— Consignes de l'exercice —
1. Répondez à ces questions d'après l'extrait sur la Biennale Musiques en Scène :
(a) Quelle devise est inscrite au fronton de la Biennale ?
(b) Combien de concerts la Biennale propose-t-elle du 1er au 24 mars 2012 ?
(c) Qui fut l'« artiste associé » en 2010 ?
2. Recopiez le passage de l'extrait sur la Biennale Musiques en Scène compris entre « Lyon, du 1er » et « grands artistes ? », ces mots inclus.
3. Quels compositeurs l'extrait sur la Biennale Musiques en Scène cite-t-il parmi les invités avec lesquels elle entretient des « complicités particulières » ? Donnez la liste complète.

— Extrait —
· · ·
Lyon, du 1er au 24 mars 2012

Lyon, Biennale Musiques en Scène. Du 1er au 24 mars 2012. 41 concerts, de Aperghis à Zimmermann, de Combier à Jarrell .

« Liberté, curiosité, modernité », telle est la devise inscrite au fronton de la Biennale lyonnaise de musiques contemporaines . Pour ce 20e anniversaire, illustrant les trois termes de cette République des Arts Sonores, un compositeur invité : Michael Jarrell et 11 de ses partitions, où brille sa Cassandra d’après Eschyle et Christa Wolf….Au milieu des 75 musiciens d’avant-hier à aujourd’hui choisis pour montrer « l’état second » de la création au début de la 2nde décennie 2012.


Vouvoyer les grands artistes ?

On n’est pas sérieux quand on a dix-sept ans, chantonnait Arthur R. à Charleville….Et vingt ans, ce n’est pas le plus bel âge de la vie, protesta Paul Nizan. Mais enfin, que la Biennale-Grame s’y fasse, elle a 20 ans en 2012 (encore que le décompte soit délicat, parce qu’une Biennale, selon M. de Lapalisse, c’est tous les deux ans, mais il y a des années intermédiaires avec programmation mini festivalière). Bref… allons faire un tour vers le bilan, fût-ce « à l’arrondi » : « 14 éditions, 300.000 entrées, un millier de concerts, spectacles, événements et expositions, 1600 œuvres présentées, 800 compositeurs et artistes, 300 créations, 150 commandes ». En certain haut( ?) lieu, on ajouterait : « chuis content de cette culture-là, c’est du lourd en millions d’euros, et puis du coup y a pus besoin de vouvoyer les grands artistes ».


Un artisanat sans fureur

Ici on préfère souligner « les complicités particulières avec certains des compositeurs invités : Ahmed Essyad, Klaus Huber, Ivo Malec, F.B.Mâche, Salvatore Sciarrino, Thierry de Mey, Rebecca Saunders, Philippe Manoury. Et ensuite, à chaque session, un « artiste associé » : Peter Eötvös (2008), Kaija Saariaho(2010) ». En 2012, c’est Michael Jarrell. Le compositeur suisse vient de passer le cap de la cinquantaine. Pas encore vraiment « un aîné », il est parfaitement reconnu sur la scène internationale : justement assez « jeune » au début pour n’avoir pas eu à liquider ou réinvestir un complexe pour fils embarrassé de Sérialisme et Rigueur. Sans sacrifier, bien sûr, au repentir néo-tonal et post-moderno-romantique… Formé à l’Ecole généreuse de Klaus Huber, il reconnaît en son compatriote helvète un maître principal, porteur d’un humanisme exigeant en expériences, enseignant la noblesse d’un « artisanat » d’ailleurs non « furieux » et sectaire.
· · ·
[Entrées de données extraites]

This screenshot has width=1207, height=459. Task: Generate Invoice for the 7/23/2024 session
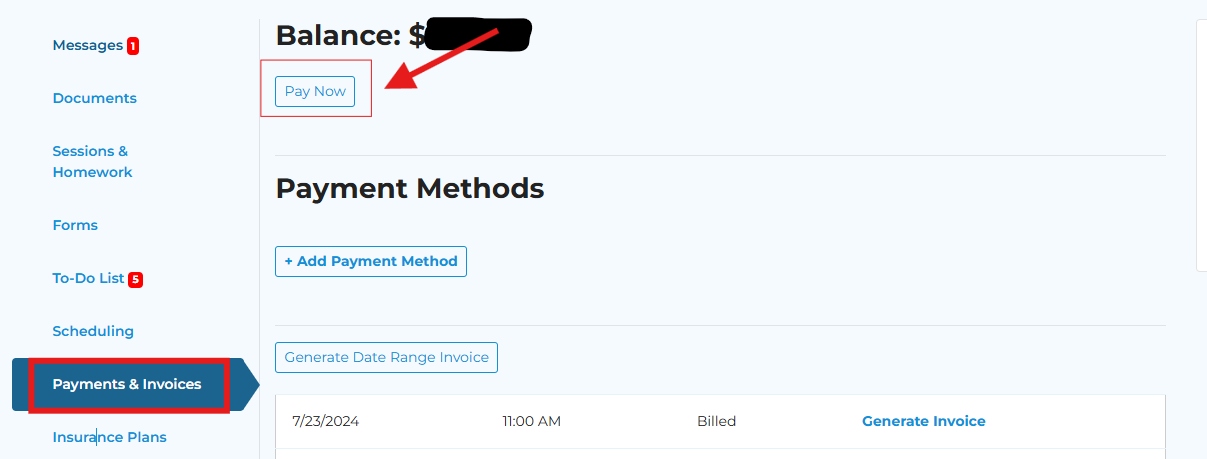coord(924,421)
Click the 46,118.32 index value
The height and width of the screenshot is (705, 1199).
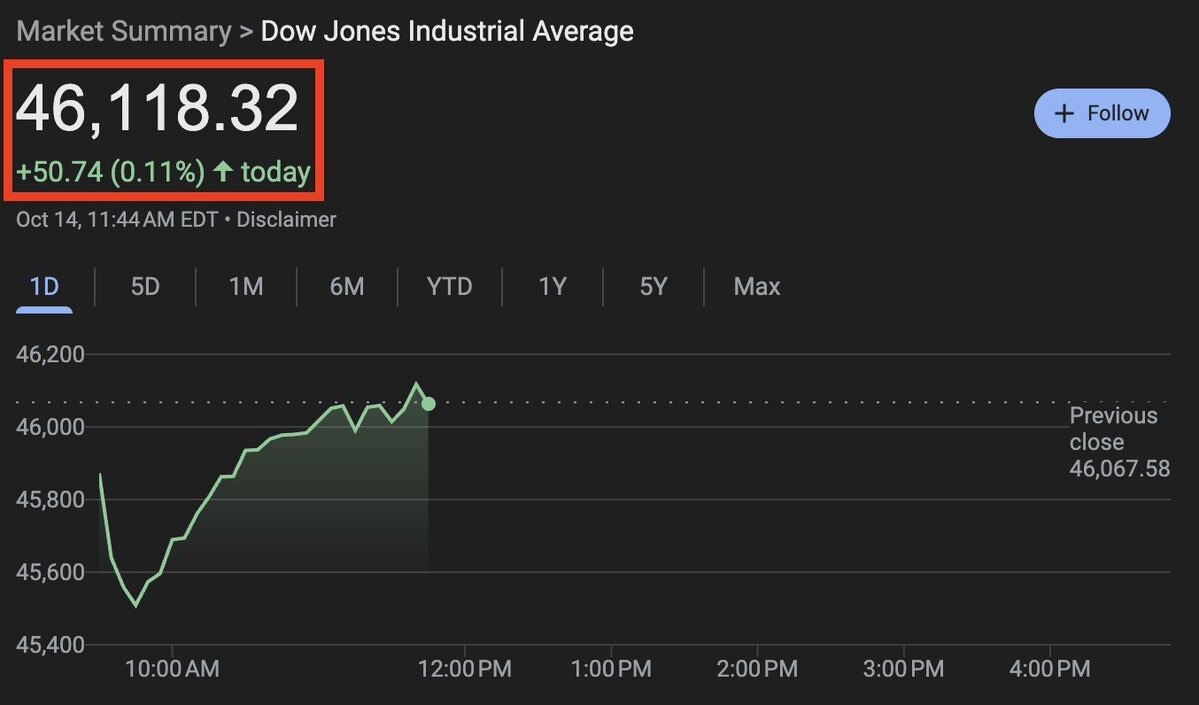158,108

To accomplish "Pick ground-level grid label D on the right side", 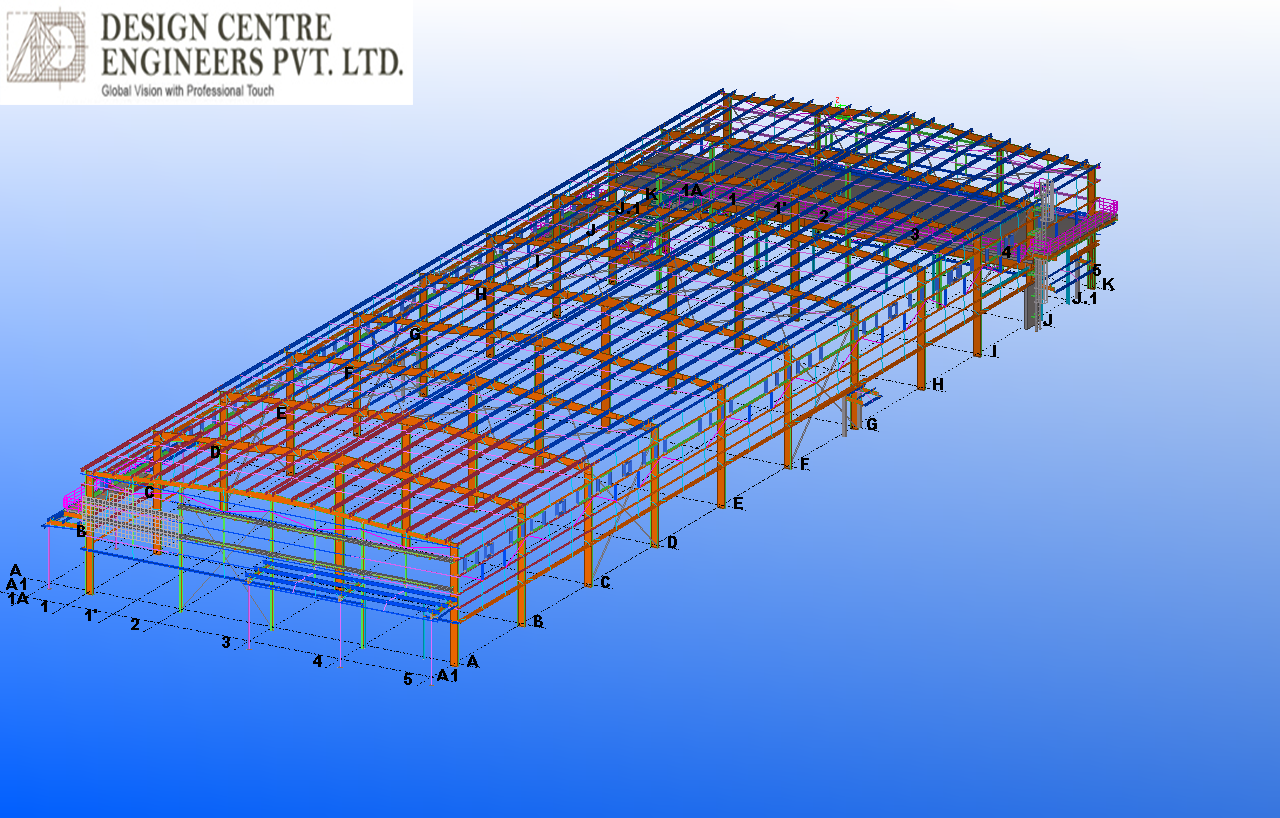I will 672,542.
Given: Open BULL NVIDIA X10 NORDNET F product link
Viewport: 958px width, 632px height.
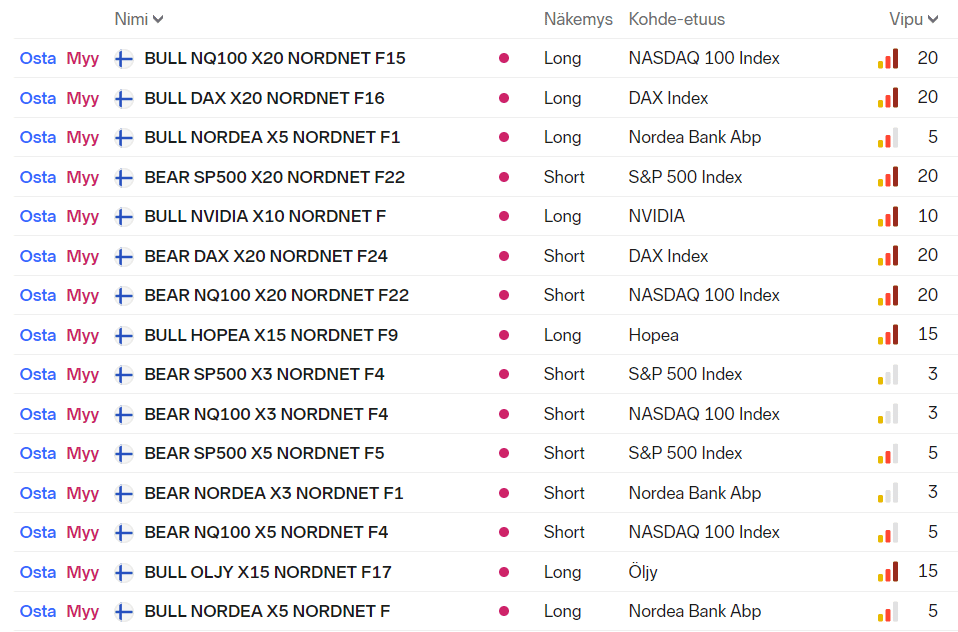Looking at the screenshot, I should tap(265, 217).
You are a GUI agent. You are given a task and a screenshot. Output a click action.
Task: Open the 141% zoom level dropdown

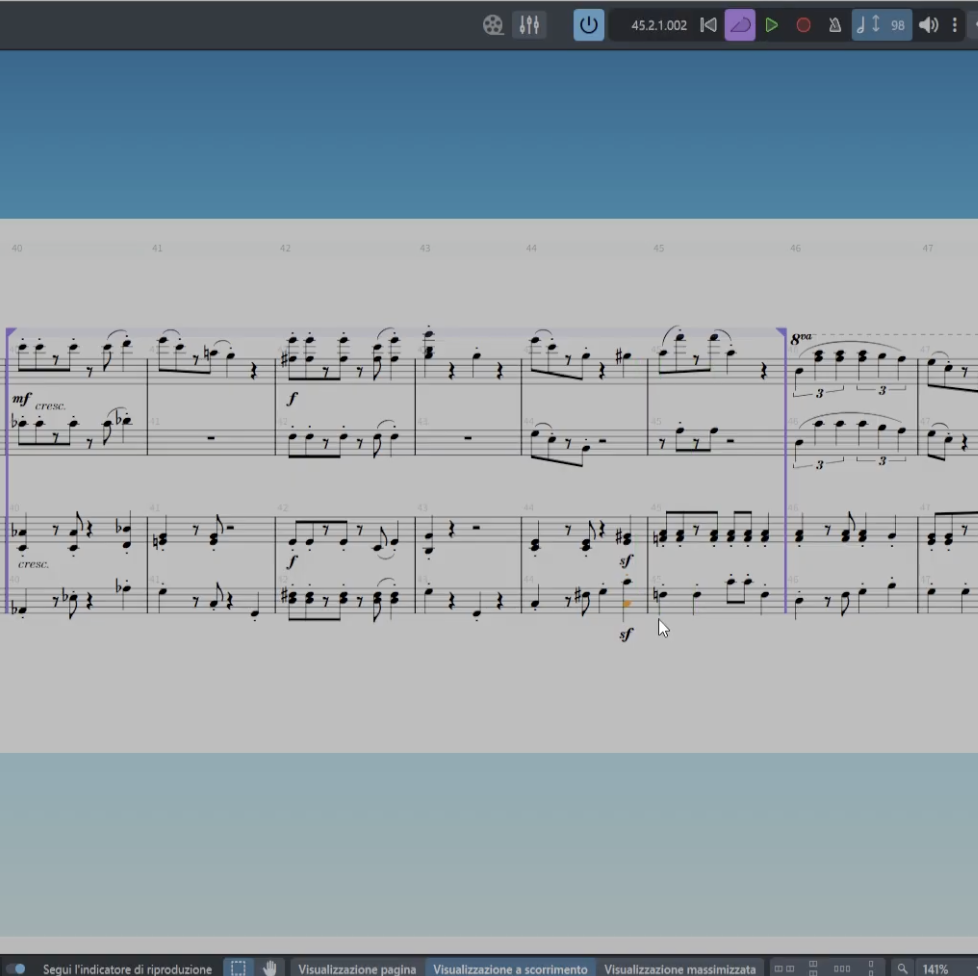tap(936, 969)
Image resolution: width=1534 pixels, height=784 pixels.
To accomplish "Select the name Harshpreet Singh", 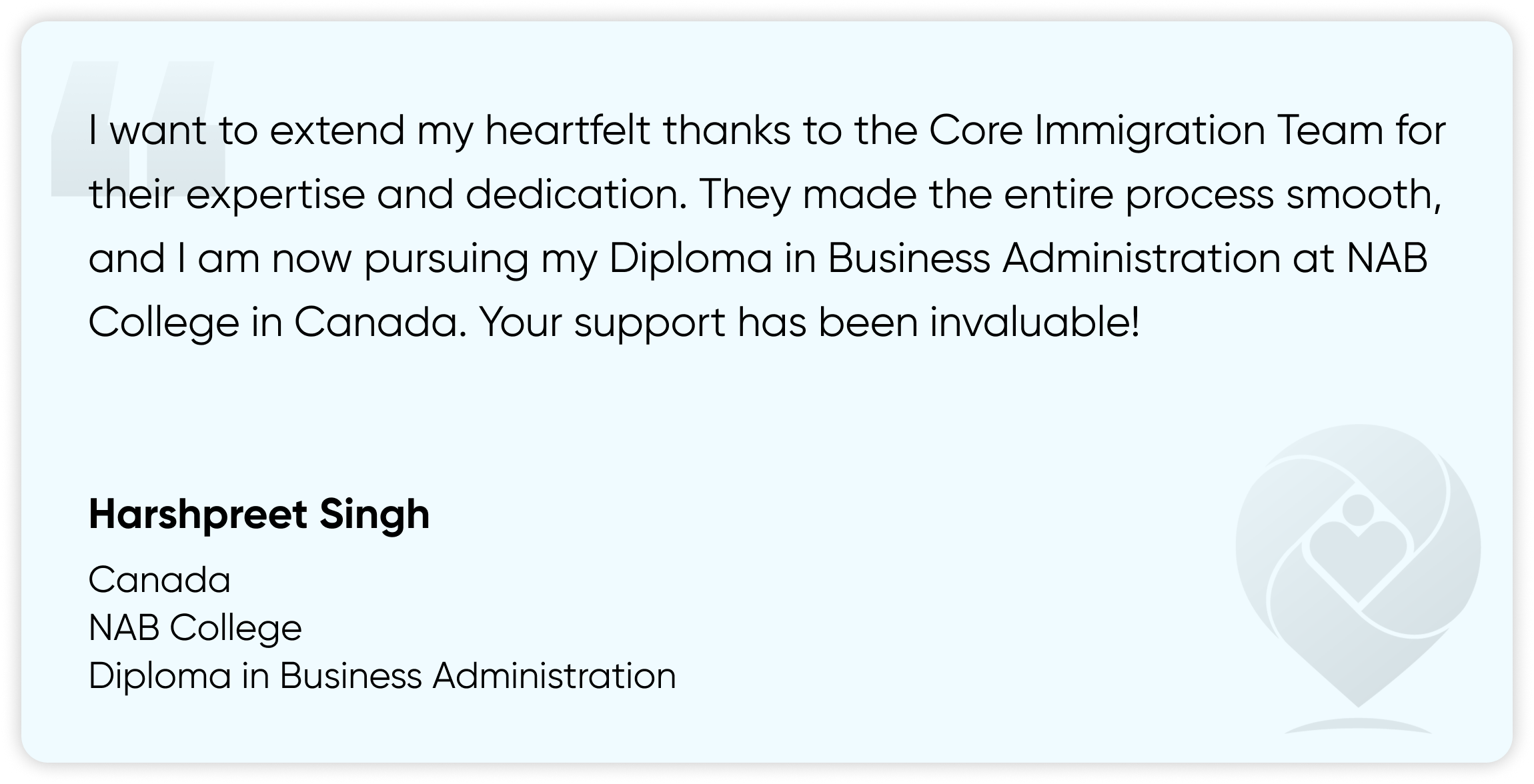I will tap(259, 515).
· · ·
— Réponses par tâche —
1.
(a) « Liberté, curiosité, modernité »
(b) 41 concerts
(c) Kaija Saariaho

2.
Lyon, du 1er au 24 mars 2012

Lyon, Biennale Musiques en Scène. Du 1er au 24 mars 2012. 41 concerts, de Aperghis à Zimmermann, de Combier à Jarrell .

« Liberté, curiosité, modernité », telle est la devise inscrite au fronton de la Biennale lyonnaise de musiques contemporaines . Pour ce 20e anniversaire, illustrant les trois termes de cette République des Arts Sonores, un compositeur invité : Michael Jarrell et 11 de ses partitions, où brille sa Cassandra d’après Eschyle et Christa Wolf….Au milieu des 75 musiciens d’avant-hier à aujourd’hui choisis pour montrer « l’état second » de la création au début de la 2nde décennie 2012.


Vouvoyer les grands artistes ?

3. Ahmed Essyad, Klaus Huber, Ivo Malec, F.B.Mâche, Salvatore Sciarrino, Thierry de Mey, Rebecca Saunders, Philippe Manoury